American Lion
Apr. 6th, 2010 11:17 pm![[personal profile]](https://www.dreamwidth.org/img/silk/identity/user.png)

My rating: 2 of 5 stars
I picked this up largely on the strength of a hilarious Daily Show interview with the author. After reading, I think it was more a case of Jon Stewart’s awesomeness overwhelming all other considerations. Tragic.
Look, I could talk about how stilted the construction of this bio-history is, and I could talk about the frankly odd pacing and even odder notes. But my real problem with this book is a lot more subtle. Take a quote like this one: “. . . but Jackson, like many husbands before and since, may have loved his wife rather more than he listened to her.” Ninety nine percent innocuous, right? With just a smidge of a hint of an undertone, but hey the context all makes sense, so all right. Except when you add up a whole book of innocuous sentences like that, those little hints all accumulate into more of an . . . odor.
Jackson was an asshole of extraordinary proportions, and this book spent enough time rolling around with him to pick up some whiff of it. In that accidental way that’s just sloppy rather than authentic.
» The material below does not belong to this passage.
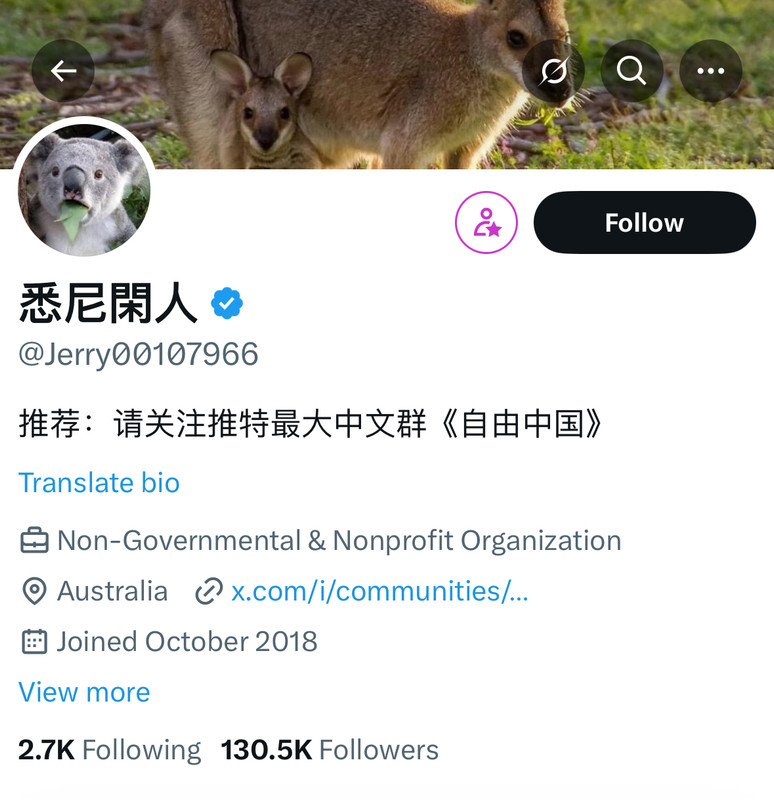View the 130.5K Followers list
Image resolution: width=774 pixels, height=800 pixels.
330,750
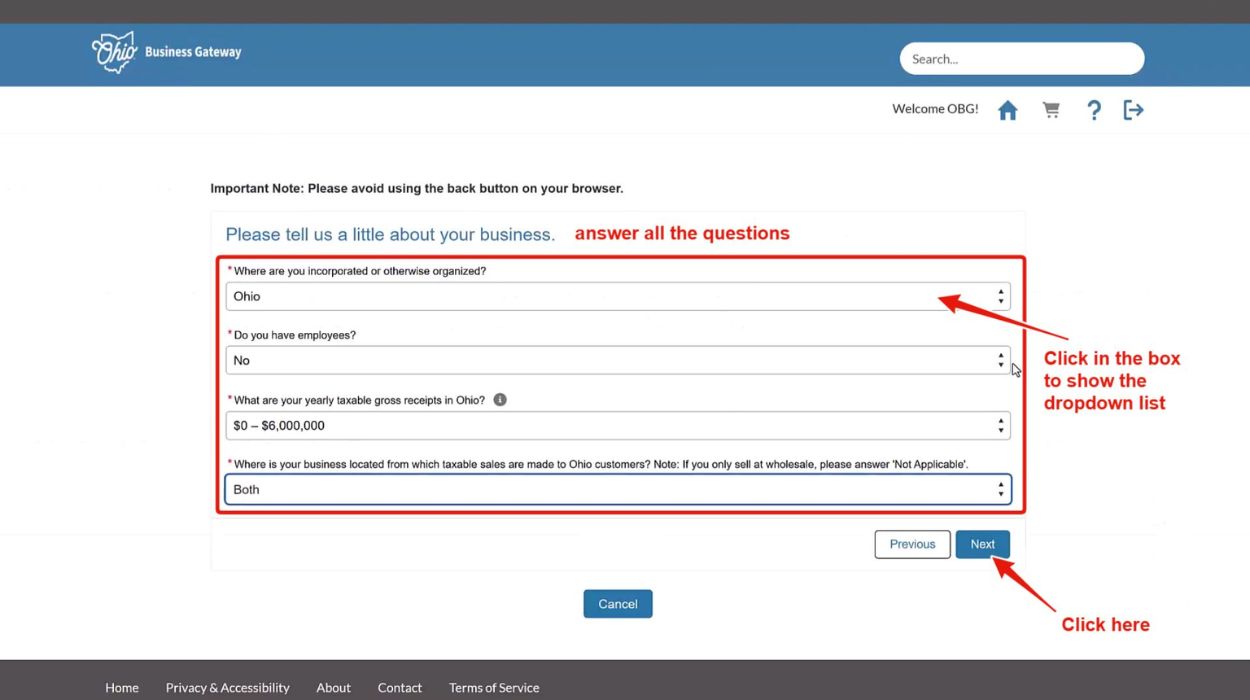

History is by definition a project of perspective, but there are histories I trust, and this wasn’t one of them. Oddly, it was the extended passages condemning Jackson for the brutalities of Indian removal that did it. Pointing out the most obviously awful things the man did in a book with a clear pro-Jackson bias doesn’t add nuance or depth, it just makes both the condemnation and the extensive praise look shallow. We hear so much about Jackson as the founder of the Democratic party – of the concept of the President as an instrument of the people (his opponents thought it was inappropriate for him to ever address the press, incidentally, because he should only speak to Congress, and Congress should speak to the people). But never does it occur to this book that Jackson’s democratic principles were actually connected in a complicated way to his paternalism (he called himself the father of the nation, ug ug ug), and this book wouldn’t know a critique of paternalism if it patted it on the head and sent it off to bed.